I mean, I know this is a mind-blower, but most people didn't even have their own computers then, and we didn't have cellphones at all, let alone the tiny computer-in-your-pocket that so many of us use now.
By the time I graduated college and moved to Alaska, I no longer had any cassette tapes (though I *did* still have VHS tapes . . .which is an old fogey story for another day).
In 2001, I got my first iPod--the one with the click wheel. I LOVED that thing. We had ripped our entire CD collection into digital format in preparation, and since I didn't know I was getting an iPod, I also made a lot of mix CDs during this time. By then, I owned the computer equipment to rip and burn my own CDs. (These are some of the CDs I pulled back out of storage and am listening to again in my new-old car).

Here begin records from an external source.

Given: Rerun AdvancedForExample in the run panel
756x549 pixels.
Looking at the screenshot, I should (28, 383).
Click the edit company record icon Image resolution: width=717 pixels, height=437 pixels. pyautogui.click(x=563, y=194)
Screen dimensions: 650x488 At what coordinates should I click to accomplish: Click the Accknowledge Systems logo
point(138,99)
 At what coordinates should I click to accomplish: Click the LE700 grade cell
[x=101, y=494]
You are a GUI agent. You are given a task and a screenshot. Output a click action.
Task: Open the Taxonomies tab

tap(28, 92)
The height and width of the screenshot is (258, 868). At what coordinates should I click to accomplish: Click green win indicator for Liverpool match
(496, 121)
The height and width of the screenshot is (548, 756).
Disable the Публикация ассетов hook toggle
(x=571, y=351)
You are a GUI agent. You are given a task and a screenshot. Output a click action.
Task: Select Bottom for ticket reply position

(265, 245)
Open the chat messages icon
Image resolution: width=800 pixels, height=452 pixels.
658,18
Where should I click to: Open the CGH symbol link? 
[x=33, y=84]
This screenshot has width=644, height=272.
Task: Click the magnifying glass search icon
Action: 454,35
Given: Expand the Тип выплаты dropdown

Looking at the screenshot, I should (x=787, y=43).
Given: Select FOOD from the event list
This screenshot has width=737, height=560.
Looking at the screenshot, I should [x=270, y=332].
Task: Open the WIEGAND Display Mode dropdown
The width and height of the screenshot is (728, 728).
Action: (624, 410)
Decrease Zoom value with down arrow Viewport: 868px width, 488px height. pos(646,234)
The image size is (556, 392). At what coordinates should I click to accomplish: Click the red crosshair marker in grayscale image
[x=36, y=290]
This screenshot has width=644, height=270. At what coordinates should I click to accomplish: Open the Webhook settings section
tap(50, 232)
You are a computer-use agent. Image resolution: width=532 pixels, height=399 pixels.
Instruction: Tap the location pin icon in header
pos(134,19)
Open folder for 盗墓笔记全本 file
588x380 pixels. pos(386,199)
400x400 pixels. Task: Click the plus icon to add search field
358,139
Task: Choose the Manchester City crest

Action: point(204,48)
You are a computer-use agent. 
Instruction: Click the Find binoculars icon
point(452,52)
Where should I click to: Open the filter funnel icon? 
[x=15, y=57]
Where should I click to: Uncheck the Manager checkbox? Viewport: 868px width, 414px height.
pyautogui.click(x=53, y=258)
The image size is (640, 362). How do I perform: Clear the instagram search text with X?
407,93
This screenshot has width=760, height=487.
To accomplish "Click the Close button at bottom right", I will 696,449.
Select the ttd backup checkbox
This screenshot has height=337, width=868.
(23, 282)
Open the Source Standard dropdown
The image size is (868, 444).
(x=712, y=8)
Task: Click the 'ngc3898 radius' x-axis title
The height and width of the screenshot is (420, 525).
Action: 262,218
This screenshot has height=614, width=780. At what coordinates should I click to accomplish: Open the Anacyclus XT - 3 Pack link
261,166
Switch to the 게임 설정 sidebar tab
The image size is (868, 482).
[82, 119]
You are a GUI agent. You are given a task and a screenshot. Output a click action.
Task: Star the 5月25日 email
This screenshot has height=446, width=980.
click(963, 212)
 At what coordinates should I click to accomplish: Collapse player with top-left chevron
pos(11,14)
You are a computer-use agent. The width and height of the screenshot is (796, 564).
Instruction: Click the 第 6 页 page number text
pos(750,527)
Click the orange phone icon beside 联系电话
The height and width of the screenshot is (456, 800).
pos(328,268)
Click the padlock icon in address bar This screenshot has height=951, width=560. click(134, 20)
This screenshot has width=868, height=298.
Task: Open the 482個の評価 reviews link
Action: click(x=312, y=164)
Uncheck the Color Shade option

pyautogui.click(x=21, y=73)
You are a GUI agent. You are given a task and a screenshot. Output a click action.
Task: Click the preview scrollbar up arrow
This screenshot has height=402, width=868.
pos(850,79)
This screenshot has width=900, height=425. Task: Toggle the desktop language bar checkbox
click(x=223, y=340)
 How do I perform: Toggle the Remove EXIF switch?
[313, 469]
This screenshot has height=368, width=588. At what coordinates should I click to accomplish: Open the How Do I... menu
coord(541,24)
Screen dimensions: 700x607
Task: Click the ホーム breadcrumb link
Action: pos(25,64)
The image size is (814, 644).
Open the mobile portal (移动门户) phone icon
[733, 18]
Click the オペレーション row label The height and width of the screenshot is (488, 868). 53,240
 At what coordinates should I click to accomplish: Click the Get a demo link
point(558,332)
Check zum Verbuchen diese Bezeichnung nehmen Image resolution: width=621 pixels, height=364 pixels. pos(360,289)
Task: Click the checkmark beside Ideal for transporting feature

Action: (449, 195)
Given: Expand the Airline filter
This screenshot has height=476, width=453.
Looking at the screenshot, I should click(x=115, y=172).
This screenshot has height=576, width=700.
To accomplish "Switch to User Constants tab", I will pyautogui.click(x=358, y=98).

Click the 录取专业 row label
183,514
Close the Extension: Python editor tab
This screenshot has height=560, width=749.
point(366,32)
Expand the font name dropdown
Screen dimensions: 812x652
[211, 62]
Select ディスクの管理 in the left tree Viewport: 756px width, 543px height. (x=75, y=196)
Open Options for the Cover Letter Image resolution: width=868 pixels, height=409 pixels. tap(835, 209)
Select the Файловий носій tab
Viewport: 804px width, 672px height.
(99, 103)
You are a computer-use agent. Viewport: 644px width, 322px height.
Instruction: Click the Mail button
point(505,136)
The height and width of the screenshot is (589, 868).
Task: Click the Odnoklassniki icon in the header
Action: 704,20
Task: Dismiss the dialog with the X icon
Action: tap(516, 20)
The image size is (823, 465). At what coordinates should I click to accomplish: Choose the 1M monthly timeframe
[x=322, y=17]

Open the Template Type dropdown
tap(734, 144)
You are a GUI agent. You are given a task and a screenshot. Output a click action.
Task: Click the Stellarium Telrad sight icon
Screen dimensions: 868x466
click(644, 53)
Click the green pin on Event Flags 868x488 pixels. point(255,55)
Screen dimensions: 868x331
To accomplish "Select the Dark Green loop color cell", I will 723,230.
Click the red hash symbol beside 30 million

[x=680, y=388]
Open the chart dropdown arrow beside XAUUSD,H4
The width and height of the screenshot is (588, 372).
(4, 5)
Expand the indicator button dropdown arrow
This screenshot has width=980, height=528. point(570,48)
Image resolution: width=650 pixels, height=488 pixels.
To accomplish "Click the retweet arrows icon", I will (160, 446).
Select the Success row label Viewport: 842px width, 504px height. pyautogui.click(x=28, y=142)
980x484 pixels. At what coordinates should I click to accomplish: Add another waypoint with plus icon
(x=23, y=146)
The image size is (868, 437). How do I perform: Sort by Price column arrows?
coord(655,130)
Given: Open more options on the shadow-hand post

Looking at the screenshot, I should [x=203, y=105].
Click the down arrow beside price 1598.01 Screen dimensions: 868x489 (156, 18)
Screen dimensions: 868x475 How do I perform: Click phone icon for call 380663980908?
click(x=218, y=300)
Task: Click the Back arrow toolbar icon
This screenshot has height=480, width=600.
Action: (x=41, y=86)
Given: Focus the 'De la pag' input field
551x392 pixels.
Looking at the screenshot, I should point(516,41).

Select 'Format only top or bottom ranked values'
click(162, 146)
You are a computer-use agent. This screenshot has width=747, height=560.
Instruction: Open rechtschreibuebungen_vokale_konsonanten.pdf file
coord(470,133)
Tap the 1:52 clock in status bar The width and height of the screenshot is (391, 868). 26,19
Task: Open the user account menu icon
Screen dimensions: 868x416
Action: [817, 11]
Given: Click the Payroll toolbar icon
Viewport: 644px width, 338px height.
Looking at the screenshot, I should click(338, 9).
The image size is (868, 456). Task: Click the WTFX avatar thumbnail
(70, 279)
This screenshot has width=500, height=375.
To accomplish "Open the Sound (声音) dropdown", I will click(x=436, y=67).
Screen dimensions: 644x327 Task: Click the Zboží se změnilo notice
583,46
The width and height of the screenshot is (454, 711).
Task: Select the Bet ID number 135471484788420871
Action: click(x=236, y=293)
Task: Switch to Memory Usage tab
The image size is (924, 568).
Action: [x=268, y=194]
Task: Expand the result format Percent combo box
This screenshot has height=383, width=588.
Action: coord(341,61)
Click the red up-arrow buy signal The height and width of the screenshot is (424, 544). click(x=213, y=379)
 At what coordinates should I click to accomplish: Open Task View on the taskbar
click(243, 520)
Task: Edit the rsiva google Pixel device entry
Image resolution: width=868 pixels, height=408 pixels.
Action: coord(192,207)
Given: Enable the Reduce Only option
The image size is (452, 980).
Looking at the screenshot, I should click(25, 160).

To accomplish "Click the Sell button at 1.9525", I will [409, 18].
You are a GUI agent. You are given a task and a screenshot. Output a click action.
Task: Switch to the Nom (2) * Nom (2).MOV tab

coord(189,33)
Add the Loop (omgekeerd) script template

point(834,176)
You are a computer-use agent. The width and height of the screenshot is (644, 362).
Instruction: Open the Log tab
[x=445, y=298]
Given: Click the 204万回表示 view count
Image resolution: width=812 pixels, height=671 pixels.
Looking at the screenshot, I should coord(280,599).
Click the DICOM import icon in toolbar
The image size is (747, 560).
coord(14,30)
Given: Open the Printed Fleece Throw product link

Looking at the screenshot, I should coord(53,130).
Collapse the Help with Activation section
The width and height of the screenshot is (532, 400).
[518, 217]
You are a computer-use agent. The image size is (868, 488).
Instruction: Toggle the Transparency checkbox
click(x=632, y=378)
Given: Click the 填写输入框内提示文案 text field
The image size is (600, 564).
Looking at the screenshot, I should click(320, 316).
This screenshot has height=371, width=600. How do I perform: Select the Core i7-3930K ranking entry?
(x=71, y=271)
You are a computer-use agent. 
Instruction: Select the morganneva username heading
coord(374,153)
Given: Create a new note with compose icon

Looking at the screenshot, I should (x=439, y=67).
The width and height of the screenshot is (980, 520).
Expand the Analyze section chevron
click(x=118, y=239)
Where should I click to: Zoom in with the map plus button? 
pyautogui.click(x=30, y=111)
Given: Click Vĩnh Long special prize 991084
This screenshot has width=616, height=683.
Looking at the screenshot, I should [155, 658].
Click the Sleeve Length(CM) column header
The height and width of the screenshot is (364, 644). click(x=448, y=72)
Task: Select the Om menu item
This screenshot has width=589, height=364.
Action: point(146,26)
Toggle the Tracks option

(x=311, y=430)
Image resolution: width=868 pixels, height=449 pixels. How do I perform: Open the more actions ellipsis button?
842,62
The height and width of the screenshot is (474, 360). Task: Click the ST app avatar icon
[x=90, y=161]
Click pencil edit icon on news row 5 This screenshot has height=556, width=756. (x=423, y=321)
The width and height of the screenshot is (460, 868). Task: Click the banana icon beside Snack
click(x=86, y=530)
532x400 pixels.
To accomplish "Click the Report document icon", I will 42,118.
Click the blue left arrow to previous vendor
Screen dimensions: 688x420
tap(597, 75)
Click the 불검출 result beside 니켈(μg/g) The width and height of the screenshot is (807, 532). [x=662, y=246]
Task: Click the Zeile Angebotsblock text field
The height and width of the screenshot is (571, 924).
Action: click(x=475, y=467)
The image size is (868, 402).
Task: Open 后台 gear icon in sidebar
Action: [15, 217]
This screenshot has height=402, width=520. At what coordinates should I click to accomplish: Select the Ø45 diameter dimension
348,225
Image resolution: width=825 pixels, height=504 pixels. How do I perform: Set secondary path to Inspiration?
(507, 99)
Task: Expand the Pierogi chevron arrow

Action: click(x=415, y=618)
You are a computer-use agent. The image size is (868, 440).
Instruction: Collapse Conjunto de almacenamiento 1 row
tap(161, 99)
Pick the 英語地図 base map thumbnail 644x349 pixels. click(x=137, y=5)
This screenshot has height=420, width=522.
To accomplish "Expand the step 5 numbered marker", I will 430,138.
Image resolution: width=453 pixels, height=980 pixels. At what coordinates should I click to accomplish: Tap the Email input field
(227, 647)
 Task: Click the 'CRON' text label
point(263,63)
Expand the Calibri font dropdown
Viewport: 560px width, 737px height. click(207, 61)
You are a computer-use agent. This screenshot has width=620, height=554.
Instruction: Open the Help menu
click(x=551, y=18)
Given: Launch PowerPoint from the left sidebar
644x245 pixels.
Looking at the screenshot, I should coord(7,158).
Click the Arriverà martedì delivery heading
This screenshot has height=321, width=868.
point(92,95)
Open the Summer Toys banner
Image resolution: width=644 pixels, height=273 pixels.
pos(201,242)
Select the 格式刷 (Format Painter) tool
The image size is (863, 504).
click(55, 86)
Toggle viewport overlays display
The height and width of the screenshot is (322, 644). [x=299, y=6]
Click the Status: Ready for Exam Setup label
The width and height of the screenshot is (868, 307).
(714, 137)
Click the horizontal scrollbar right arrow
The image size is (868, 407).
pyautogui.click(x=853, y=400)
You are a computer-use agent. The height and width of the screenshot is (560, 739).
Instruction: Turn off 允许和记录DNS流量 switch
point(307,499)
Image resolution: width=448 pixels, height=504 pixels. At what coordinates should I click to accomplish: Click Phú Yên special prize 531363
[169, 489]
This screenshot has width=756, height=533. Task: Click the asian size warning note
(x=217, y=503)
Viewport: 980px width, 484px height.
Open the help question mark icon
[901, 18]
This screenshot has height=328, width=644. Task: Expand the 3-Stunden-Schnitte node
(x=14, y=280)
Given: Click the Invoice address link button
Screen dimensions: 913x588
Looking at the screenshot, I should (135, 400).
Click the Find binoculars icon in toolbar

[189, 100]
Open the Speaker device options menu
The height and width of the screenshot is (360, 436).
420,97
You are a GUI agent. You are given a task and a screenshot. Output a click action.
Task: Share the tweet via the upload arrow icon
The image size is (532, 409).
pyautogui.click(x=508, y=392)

Over the years and iterations of iPods and then iPhones, I've gotten used to listening to music one song at a time, with options for random shuffle or by music genre or by album, or in whatever order I choose via playlists. I use streaming services in different settings, but I still like feeling like I "own" my music and we have a GIANT family hard drive full of all the mp3s we've collected over the years. I'm using my iPod less than I used to, and don't plan to replace it when it stops working, relying instead of my iPhone and streaming services, so another transition is going on right now.
What I almost never do any more is listen to an entire album. Albums are tricky. They might be great, featuring many songs you love which are carefully ordered to provide a listening experience that runs some kind of gamut of feelings or leads you through a narrative. They might also feel really random and include one or two things you like and a bunch of crap.
Back to using CDs in The Tick, I've been listening to albums off all those old CDs again, and it's jarring. For every album that works as a single art piece, like The Rising by Bruce Springfield, there's one that feels like you have the same song recorded at mildly different speeds 13 times, like The Ramones CD I tried to listen to today.
A fun thing, though, has been discovering all the mix CDs I made back in 2001, and in the years since. I found one collecting songs my then-toddler loved (she's 17 now). I found CDs I bought at music festivals I attended during grad school. CDs that I bought to replace earlier technology, music I first loved on 45s or cassettes. That collection we made for our wedding. Kindermusik, Kim Possible, and Laurie Berkner, from earlier stages in my children's lives.
Just like browsing your book collection after a lifetime of collecting, these CDs are a history of who I am and where I've been, what and who I loved at different times, how I felt.
You know, maybe I won't throw them out when I decide to splurge on that new stereo system after all. There might just be too much of me in them.